# "Minnie" traction engine



## Lindo (Dec 4, 2013)

Looking for a source of the build plans for the Minnie traction engine.
I have purchased the book.
Plans can be photo copies on A4 8" X 11" paper and sent via email.
Willing to pay for the efforts.
Thanks

John


----------



## Tin Falcon (Dec 4, 2013)

The Minnie traction Engine is a LC mason design
Plans can be purchases here. 
http://www.ajreeves.com/minnie-traction-engine-378-c.asp 
It is against the rules here to even ask for copies of these plans .
Sharing plans protected by copyright is illegal and not permitted. 


You may ask to buy a used second hand plan set in the buy sell trade wanted to buy area.

Tin


----------



## Jasonb (Dec 4, 2013)

If you have the book you don't need the plans, I built my one just using the book.

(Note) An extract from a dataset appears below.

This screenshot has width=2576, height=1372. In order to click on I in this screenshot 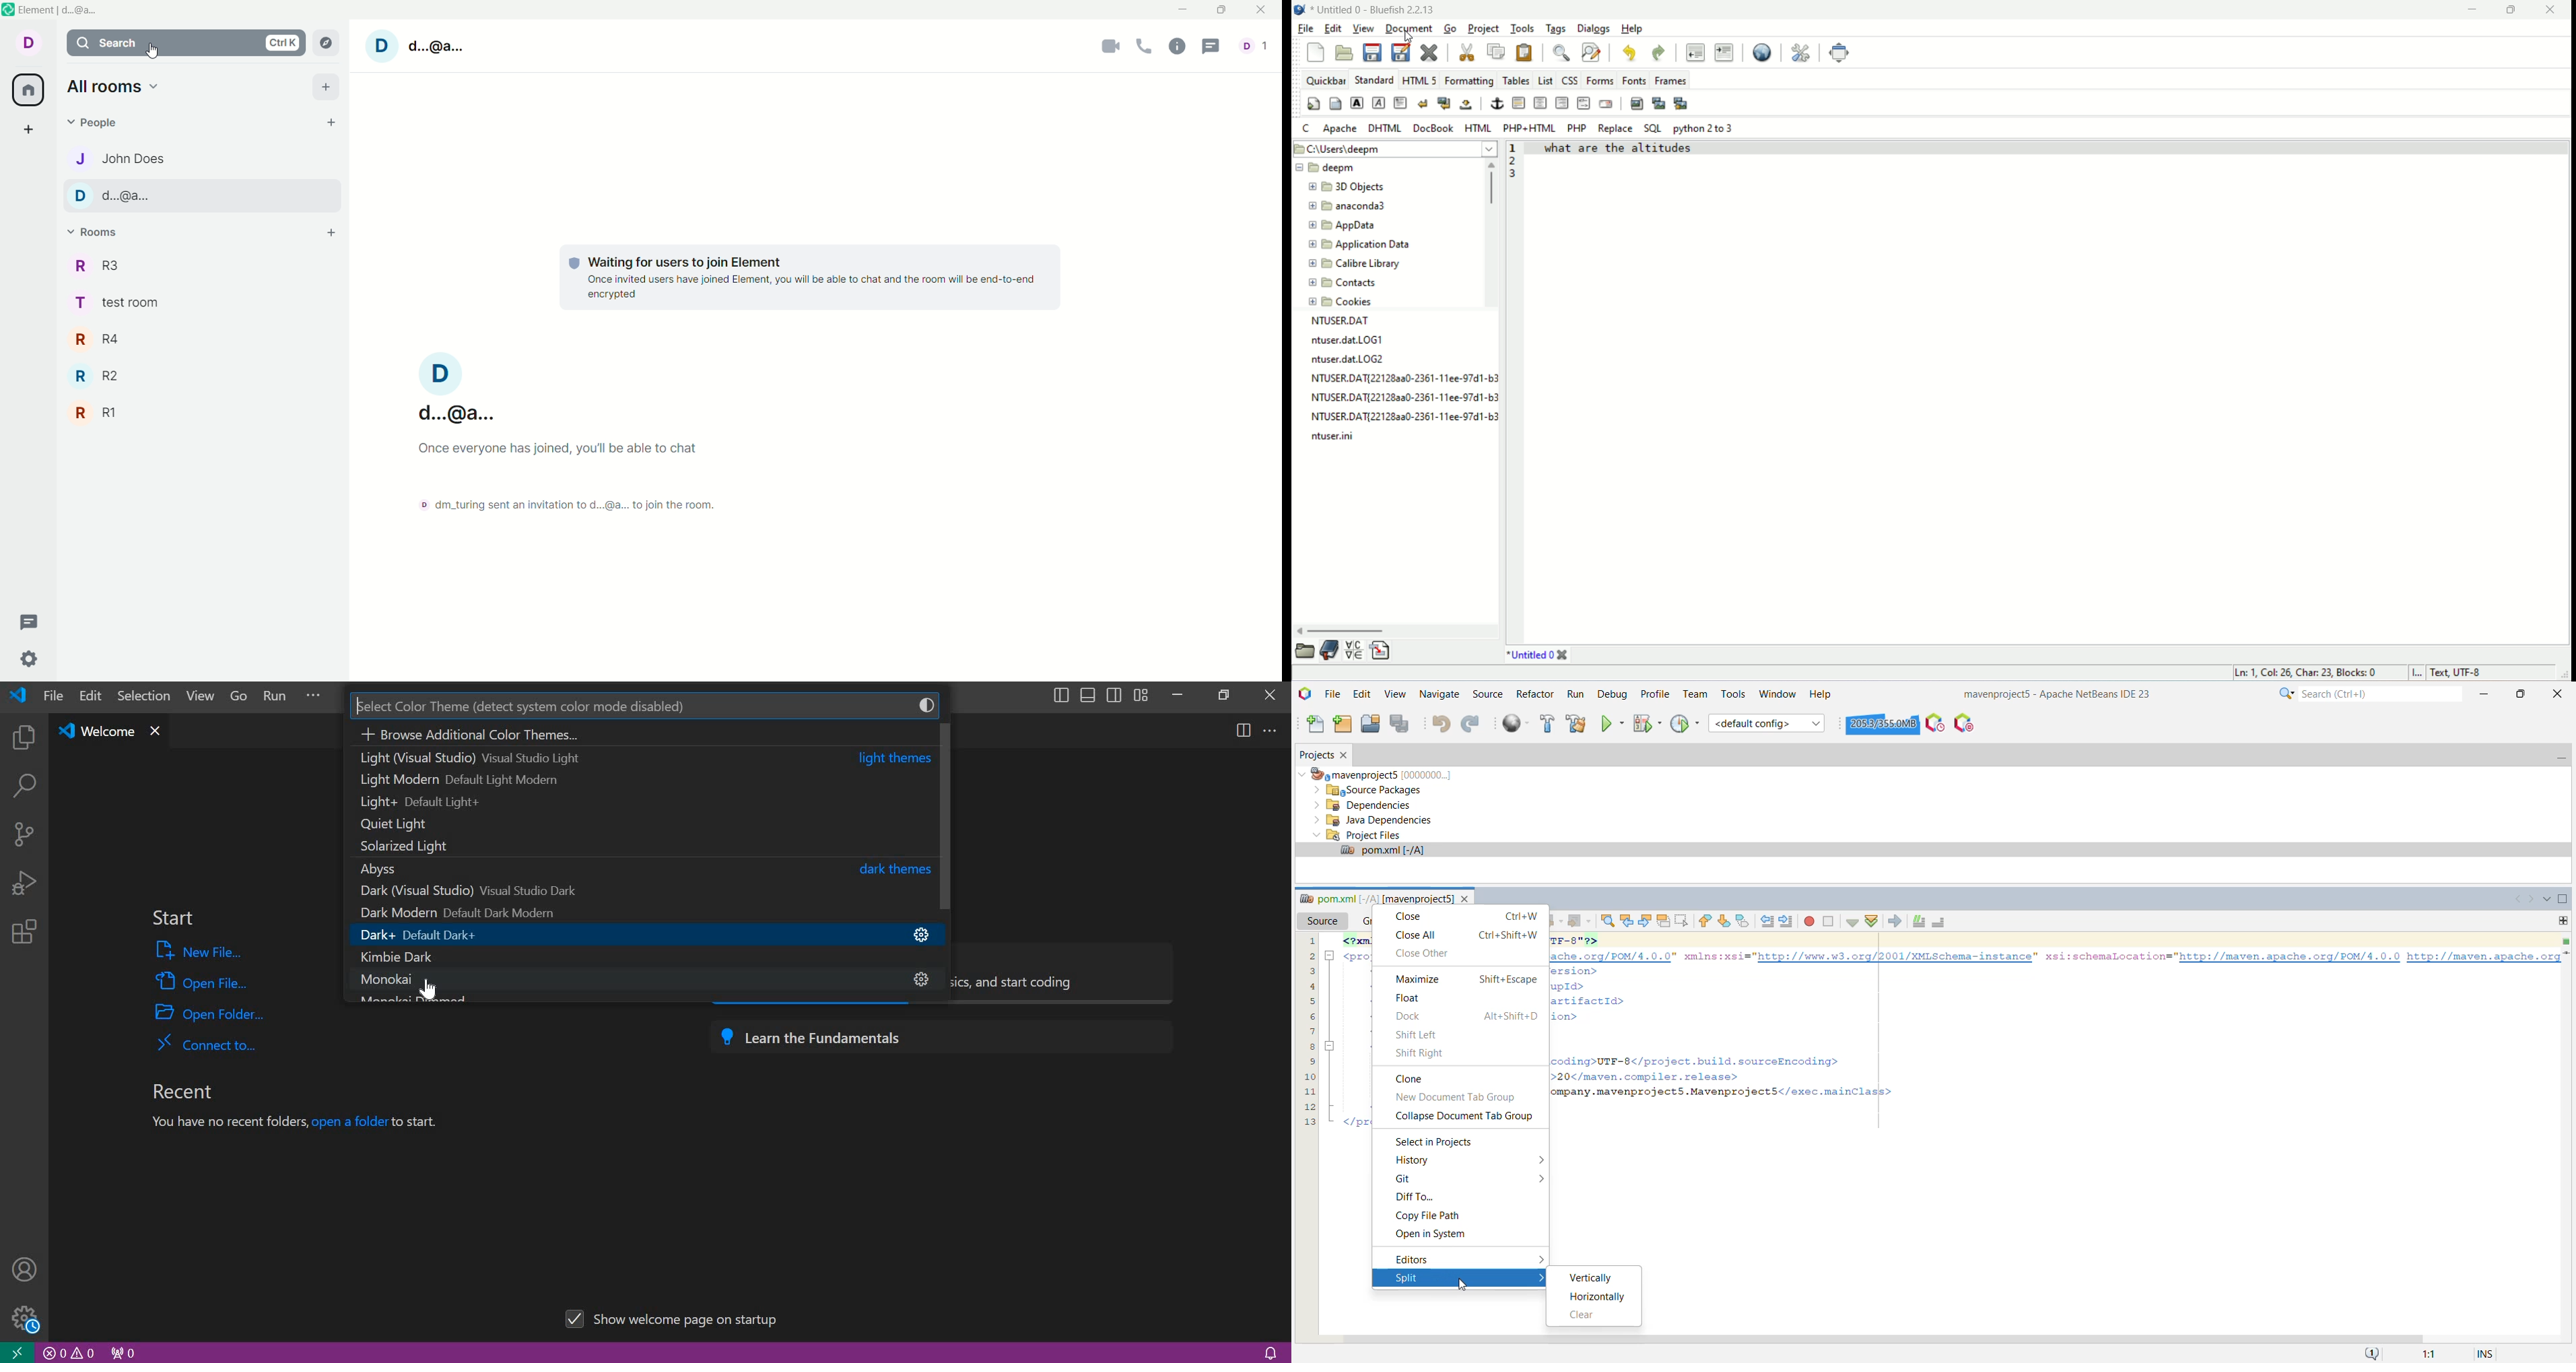, I will do `click(2420, 673)`.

Modelengineeringwebsite is currently publishing metric drawings which are free to download with some useful 3D images which make it easy to see how things go together.

J

http://modelengineeringwebsite.com/Metric_Minnie_3.html


----------



## Lesgsy (Dec 9, 2013)

Hi
I built my minie using Black Gate engineering supply's fore plans castings etc,
The service and prices are 2nd to non,
Hope you in joy your build,
                     Les.


----------



## twombo (Sep 4, 2014)

Jason

Thank you for the link!!!! That gets best link of the year KUDOS from me.

Tausand Danke!!!

twombo


----------



## Hrcoleman66 (Sep 9, 2014)

They have just started a series for a simple steam roller as we'll... 
The Minnie scares the hell out of me at the moment, but the Steam roller plan might be a good starter for me...
Look forward to seeing updates on your Minnie!

Cheers,
Hugh


----------



## don-tucker (Sep 9, 2014)

Yep,the book is all you need,built mine with the book alone,on problems.
I havent steamed it yet,dont want to get it dirty
Don


Sent from my iPad using Model Engines


----------